# Prompt:
Which lines of the items below contain the string "button"? Pick out and copy each one, matching case exactly.

# Record set:

____

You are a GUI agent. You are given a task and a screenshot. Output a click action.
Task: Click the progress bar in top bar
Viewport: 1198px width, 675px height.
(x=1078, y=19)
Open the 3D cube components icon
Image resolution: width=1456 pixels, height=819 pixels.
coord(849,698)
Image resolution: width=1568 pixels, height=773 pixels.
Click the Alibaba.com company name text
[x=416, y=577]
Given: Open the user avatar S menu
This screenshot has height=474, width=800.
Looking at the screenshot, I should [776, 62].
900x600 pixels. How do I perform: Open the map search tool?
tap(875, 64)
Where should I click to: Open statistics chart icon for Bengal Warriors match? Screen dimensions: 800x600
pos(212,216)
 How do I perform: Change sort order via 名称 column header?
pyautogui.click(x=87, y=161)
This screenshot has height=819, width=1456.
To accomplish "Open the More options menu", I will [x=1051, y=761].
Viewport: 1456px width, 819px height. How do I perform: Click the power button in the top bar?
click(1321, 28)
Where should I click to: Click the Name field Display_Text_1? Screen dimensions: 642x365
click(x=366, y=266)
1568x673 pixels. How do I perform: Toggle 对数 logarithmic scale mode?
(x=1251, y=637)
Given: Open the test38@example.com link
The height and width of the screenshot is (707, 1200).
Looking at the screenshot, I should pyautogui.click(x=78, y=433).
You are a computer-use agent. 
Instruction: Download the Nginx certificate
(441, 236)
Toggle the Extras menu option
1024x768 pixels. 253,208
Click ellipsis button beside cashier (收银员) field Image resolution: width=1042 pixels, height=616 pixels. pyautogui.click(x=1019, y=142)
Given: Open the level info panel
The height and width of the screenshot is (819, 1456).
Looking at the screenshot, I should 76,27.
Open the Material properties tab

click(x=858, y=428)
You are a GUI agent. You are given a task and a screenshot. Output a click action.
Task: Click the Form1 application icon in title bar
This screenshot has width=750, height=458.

____

# Written response:
Viewport: 1456px width, 819px height. How do I perform: Click the power button in the top bar?
Click ellipsis button beside cashier (收银员) field Image resolution: width=1042 pixels, height=616 pixels. pyautogui.click(x=1019, y=142)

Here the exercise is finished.